Imagine yourself on a sunny day walking down a tree-lined sidewalk. As you pass by the trees, you perceive their relative motion - growing closer to you, offset from but parallel to your line of travel, then passing next to you, and finally behind you and out of your field of view. As you turn a corner, you can perceive that you are turning relative to the rest of the world because the world "rotates" in your eyes' image.

But let's look a little closer at how the image in your eye changes as you move, or objects move relative to you. Without getting into geometric calculations, we can state what happens intuitively: as you move forward, things to your right move further and further right in your field of view before disappearing, and vice versa on the left. Things above you move closer to the top of your field of view, while things below you move towards the bottom. If you turn in place to the left, everything in the image shifts to the right. This phenomena is called optical flow.

We can describe optical flow using a vector field. The vector field pictured on the right corresponds to forward motion of the fly. Our work revolves around a few properties of optical flow that are well-known to the computer vision community:

- Optical flow for a translating (not rotating) camera depends on the distance to the "piece" of the world generating that flow. Nearby objects move faster in the image than faraway objects. This is the "parallax effect" - you see it driving down the highway at night when the trees whiz past while the moon follows your car!
- Optical flow also depends on the optics of the camera. Optical flow is the motion of the image, so the flow depends on how the camera distorts and scales the image.
- For any given set of distances from you to everything you can see (known as the depth field), and also given the optics of the camera, the optical flow depends only on your motion!

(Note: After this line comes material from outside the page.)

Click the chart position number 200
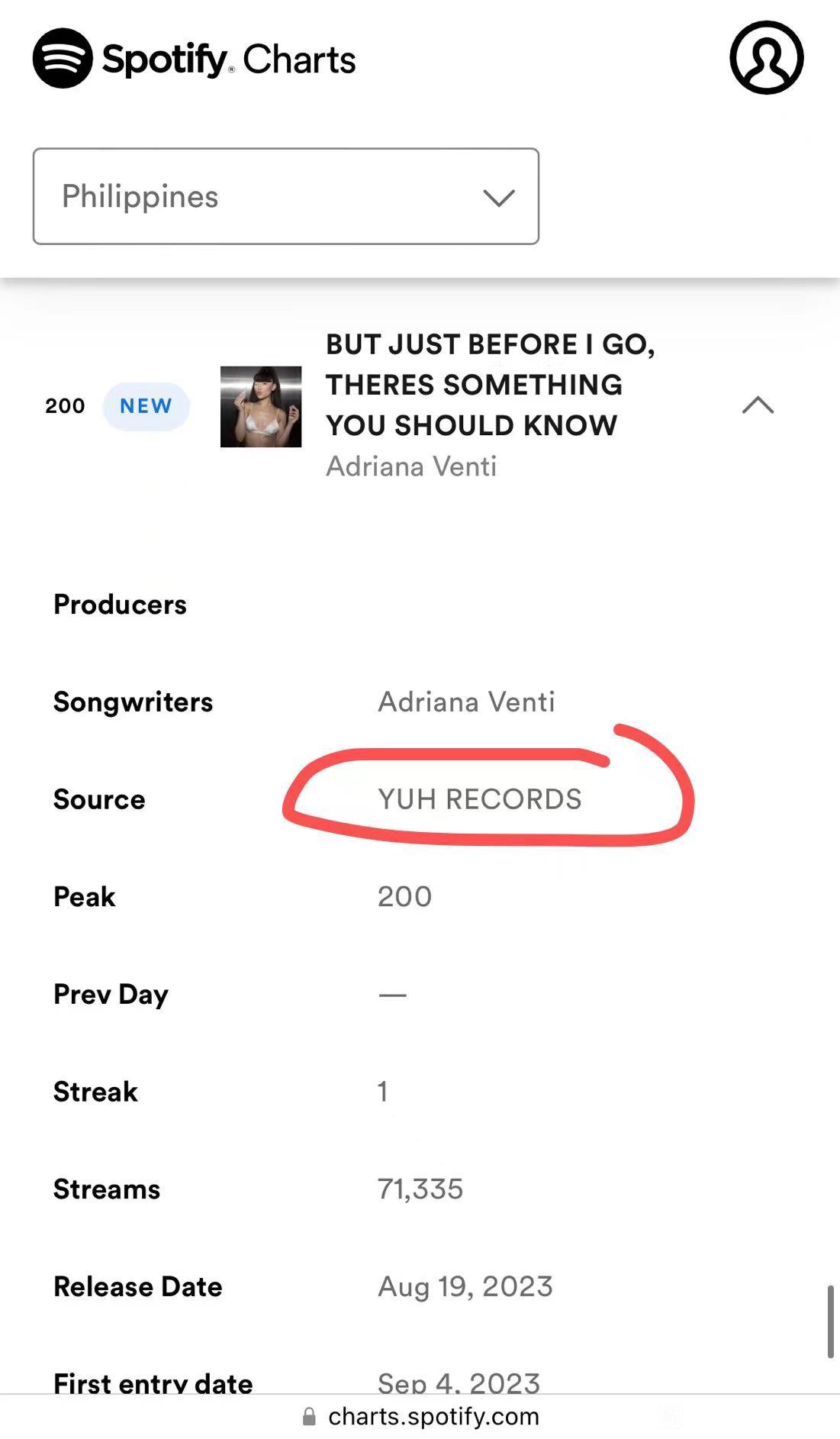 pos(65,406)
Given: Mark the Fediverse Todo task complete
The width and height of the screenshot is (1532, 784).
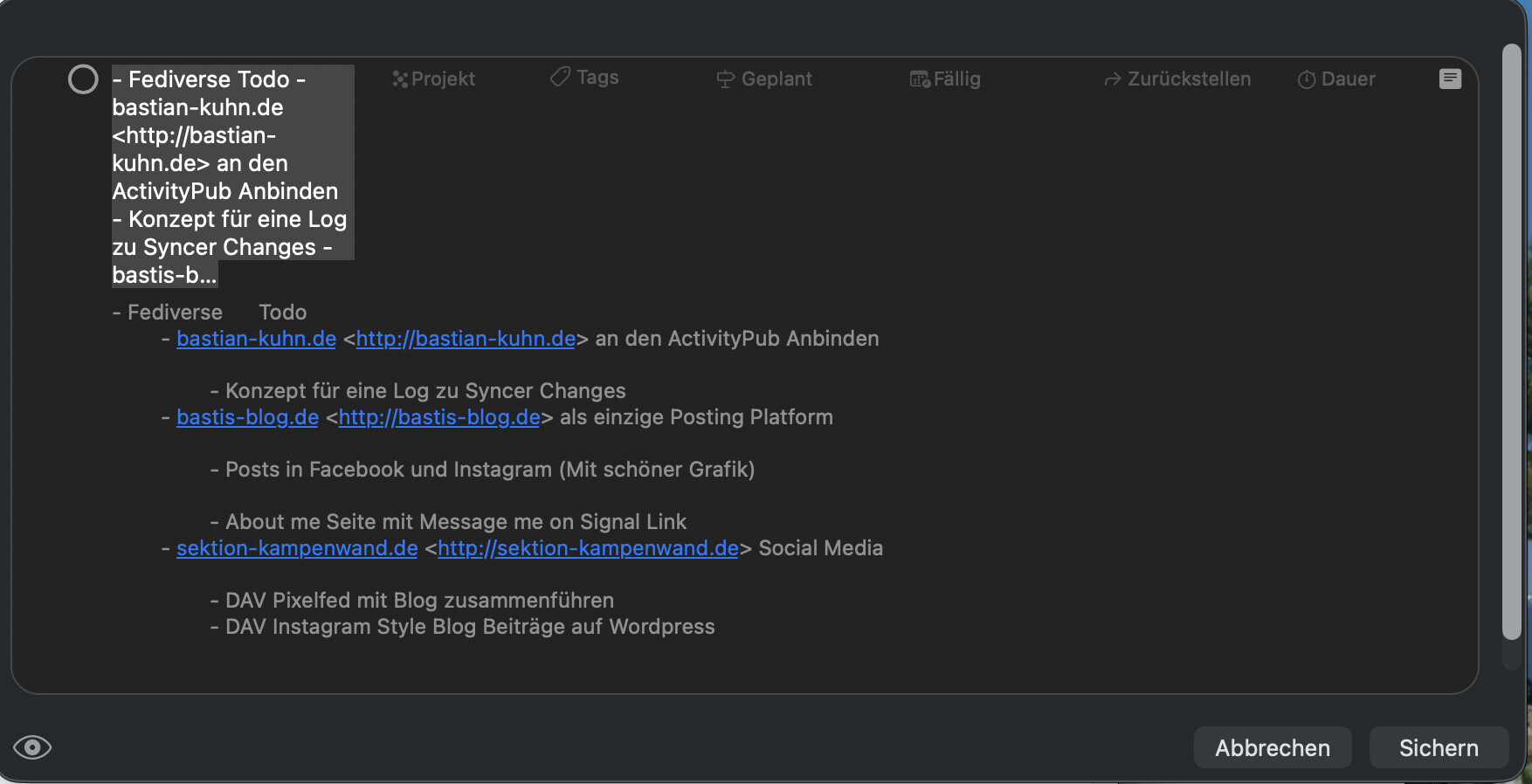Looking at the screenshot, I should tap(83, 79).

Not only that, the flow is quite predictable. If you turn left, everything in the image moves right. When you move forward, everything moves to the outside. In fact, if you move forward while turning left, the flow you observe will be a
*vector sum*of the flow fields for each of those motions.

Note: We did not create the "fly" image but use it for illustration purposes, original appears here.

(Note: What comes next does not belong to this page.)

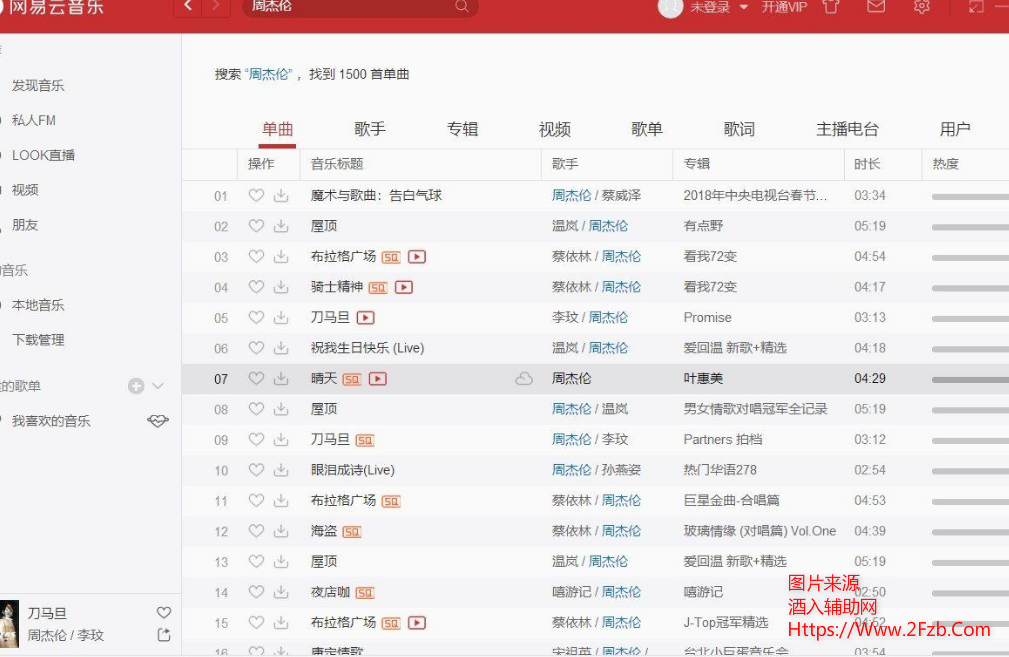
Task: Click add playlist plus icon in sidebar
Action: point(136,386)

So, given camera optics and scene depth, there is a one-to-one correspondence between camera motion and optical flow. That means we can use optical flow to determine the motion of a robot. This is quite useful! A robot navigating only by "dead-reckoning" from how many times its wheels have turned encounters the same problem as you or I trying to walk with our eyes closed - we go in circles!

Obtaining the camera optics and scene depth is not so easy, though. Knowing the optics requires careful calibration and makes assumptions about the mathematical models used to describe them. Determining the absolute depth without resorting to a calibrated stereo pair is an ill-posed problem due to the ambiguity between nearby slow objects and faraway fast objects (Which is closer to the Earth: The sun or the moon? How do you know?). Performing these calibrations is time-consuming, and non-standard imaging systems (like the one in the video above involving a mirror), or cheap lenses with high distortion, would require entirely new and unknown distortion models!

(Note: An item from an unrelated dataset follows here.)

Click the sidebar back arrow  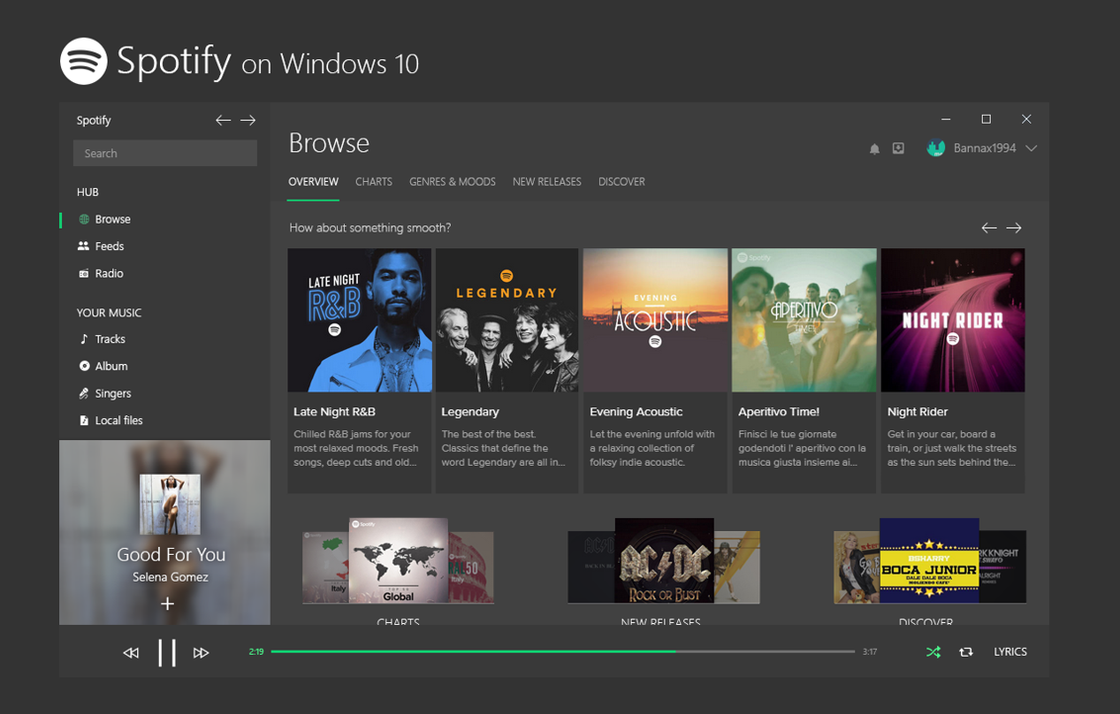click(x=223, y=120)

This is where our method comes in - by simply recording and analyzing a bunch of video and optical flow taken by a moving robot, it turns out that we can learn the relationship between camera motion and optical flow from data under the assumption of *fixed* optics and depth without explicitly determining the optics and depth. This is because under these assumptions, there is a *linear* relationship between camera motion and optical flow that results from property "3" above. Thus, we use a linear subspace discovery method related to principal components analysis (PCA) to find the relationship automatically from data.

Unfortunately, traditional PCA will not find the correct motion-flow relationship on *real* optical flow data, even when this flow is computed by state-of-the-art algorithms. The reason is two-fold. For one, some regions of the image simply contain no texture that can be used to perceive optical flow, including saturated regions and smooth walls and floors. Secondly, we have made the assumption of constant depth, which only holds *approximately* in practice. In the image shown above, the ground plane and the building wall remain at a constant depth as the robot travels down the sidewalk, but the passing trees and other objects are *closer* than the usual depth for any pixel they occupy. For these reasons, we developed a *robust* extension to Probabilistic Principal Components Analysis (Tipping and Bishop, 1999), which both detects these nearby (or moving!) objects, and can ignore textureless regions of the image where flow cannot be computed.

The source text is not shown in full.